Commenting on Microsoft’s decision to issue an out-of-band patch for a critical Windows zero-day Windows flaw that allows remote code execution, Avecto says that the flaw is notable because it only affects users logged in when using an Admin(istrator) account.
Mark Austin, CTO of the Windows privilege management specialist, says that the vulnerability could allow remote code execution if a user with local administrator rights runs – or installs – a specially crafted, signed portable executable file on an affected system.
As Microsoft observes in its advisory, if a user is logged on with Admin rights, an attacker who successfully exploits this vulnerability could take complete control of an affected system.

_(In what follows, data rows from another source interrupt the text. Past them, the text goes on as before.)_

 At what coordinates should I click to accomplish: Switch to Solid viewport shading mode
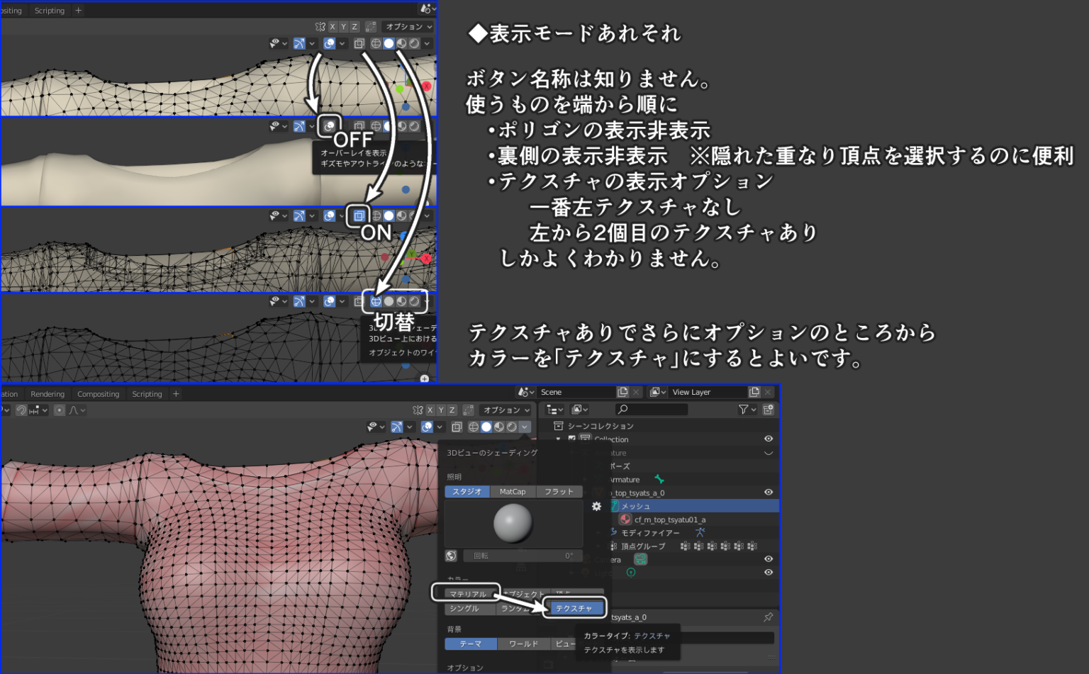(486, 427)
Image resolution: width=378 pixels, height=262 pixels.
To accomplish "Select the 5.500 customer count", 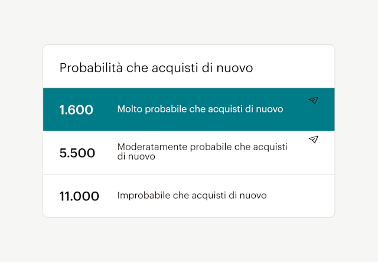I will coord(77,153).
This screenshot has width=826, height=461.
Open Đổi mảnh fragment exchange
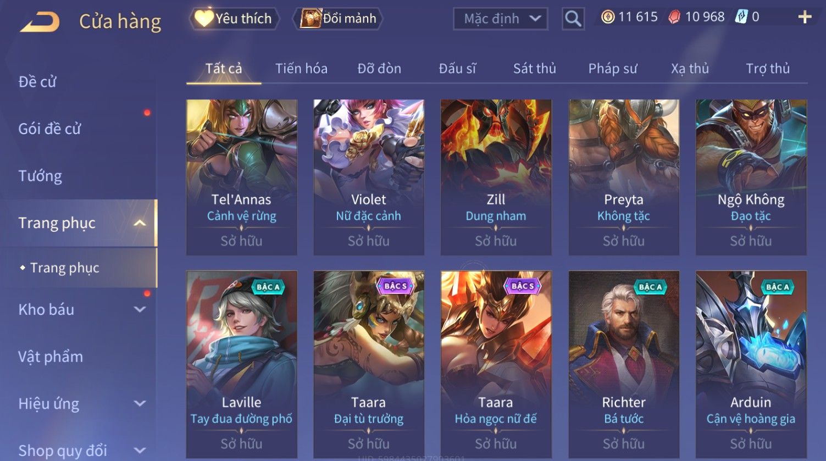click(x=339, y=19)
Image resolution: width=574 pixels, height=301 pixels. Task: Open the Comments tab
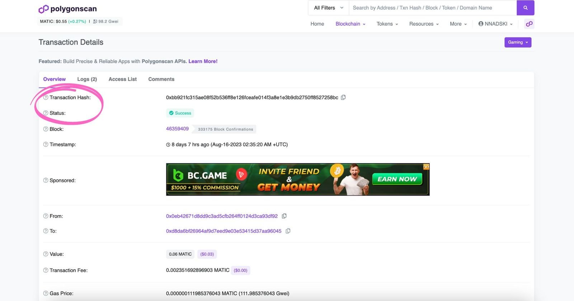pyautogui.click(x=161, y=79)
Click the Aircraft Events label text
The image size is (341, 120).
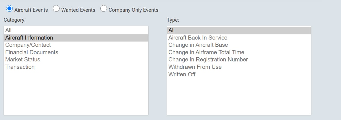pos(31,10)
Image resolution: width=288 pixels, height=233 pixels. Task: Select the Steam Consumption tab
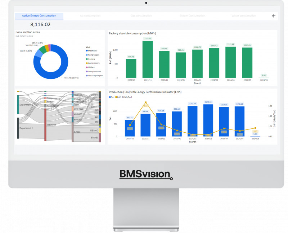pos(192,16)
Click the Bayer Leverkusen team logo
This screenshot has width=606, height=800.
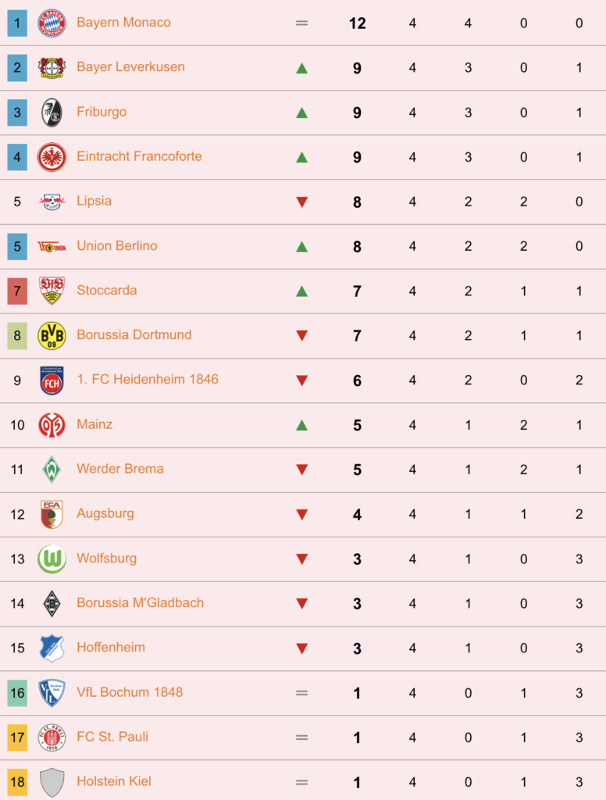[x=52, y=67]
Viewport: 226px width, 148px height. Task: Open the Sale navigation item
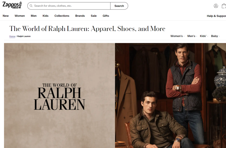[x=94, y=16]
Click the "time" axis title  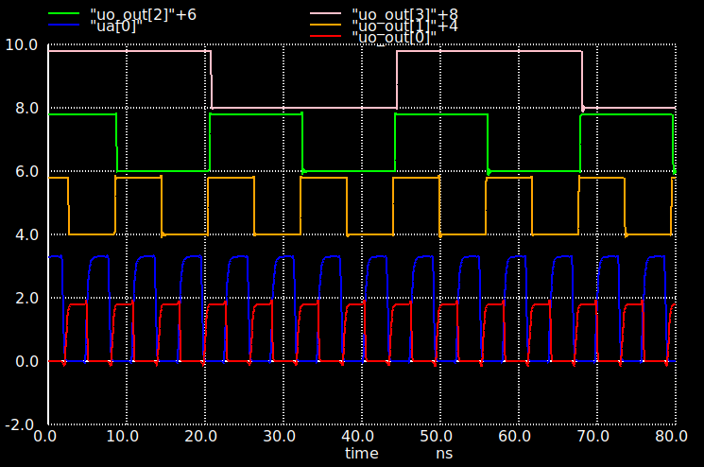coord(361,454)
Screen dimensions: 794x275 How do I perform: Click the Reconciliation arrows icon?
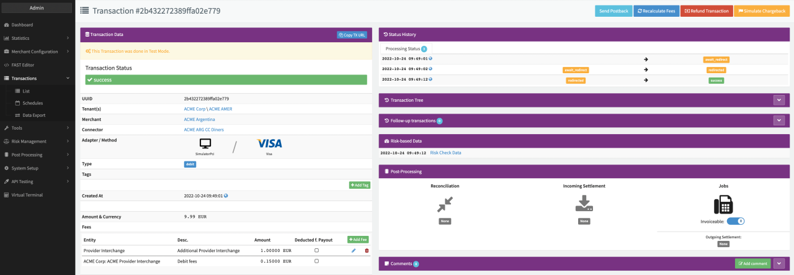tap(445, 204)
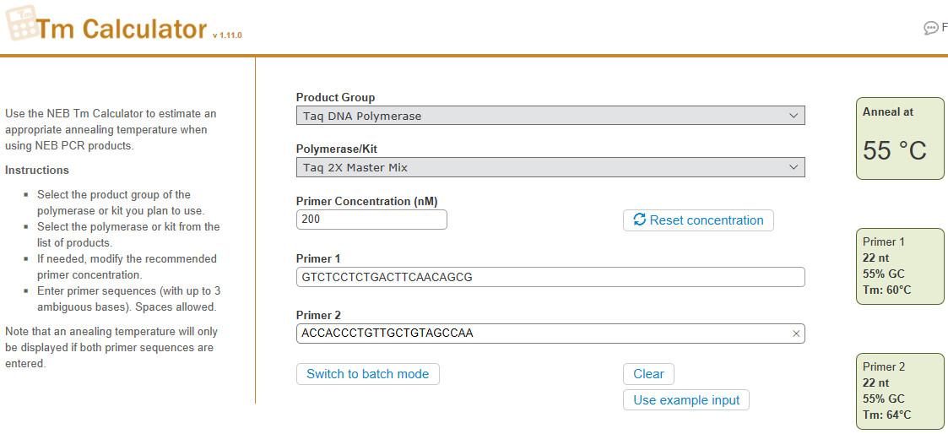Viewport: 948px width, 434px height.
Task: Click the Clear button
Action: tap(648, 374)
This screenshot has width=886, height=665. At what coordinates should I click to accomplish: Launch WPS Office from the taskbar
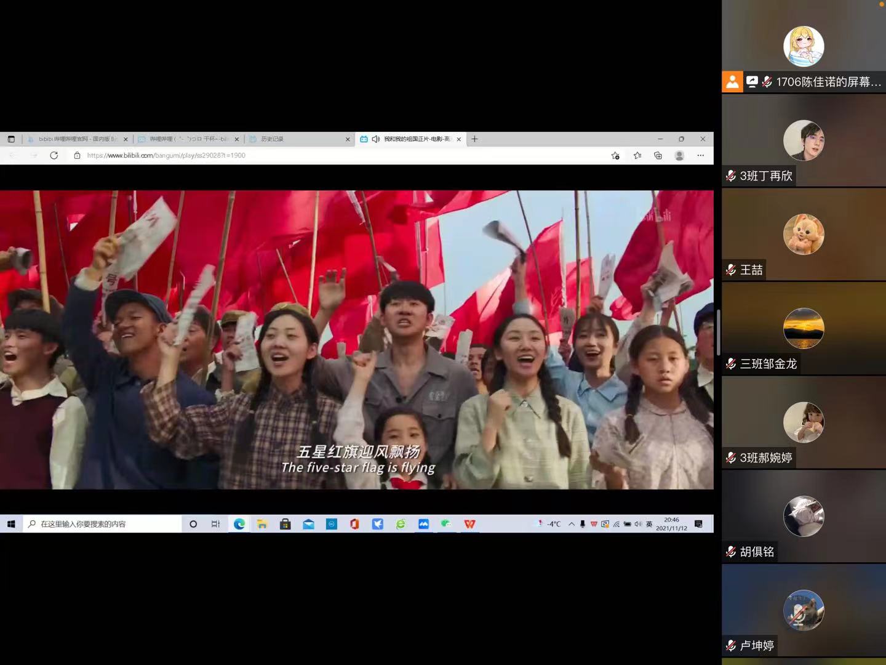pos(469,524)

An attacker could then install programs; view, change, or delete data; as well as create new accounts with full user rights.
“The risks associated with the MS12-024 WinVerifyTrust vulnerability are significantly reduced when users operate with standard rights, since attackers can only exploit users with higher access rights,” he said, adding that the fact that Microsoft issued an out-of-band patch indicates the potential severity of the security flaw.
The most important take-out from this flaw – and the background on the security patch from Redmond – says Austin, is that, again as Microsoft notes: `users whose accounts are configured to have fewer user rights on the system could be less impacted than users who operate with administrative user rights.’
This is what security professionals call least privilege approach and forms the bedrock of a well managed and secure desktop – which is an approach that is central to Avecto’s security strategy. Minimising administrative privileges is an exercise in the principle of least privilege – as in a properly designed, administered and maintained environment there is no requirement for users to have admin privileges on their day-to-day account.
“Although this critical patch is seemingly buried along with a number of updates from Redmond this week, it confirms the reasoning behind our company’s advice to clients about the need for a least privilege approach on all aspects of their security.”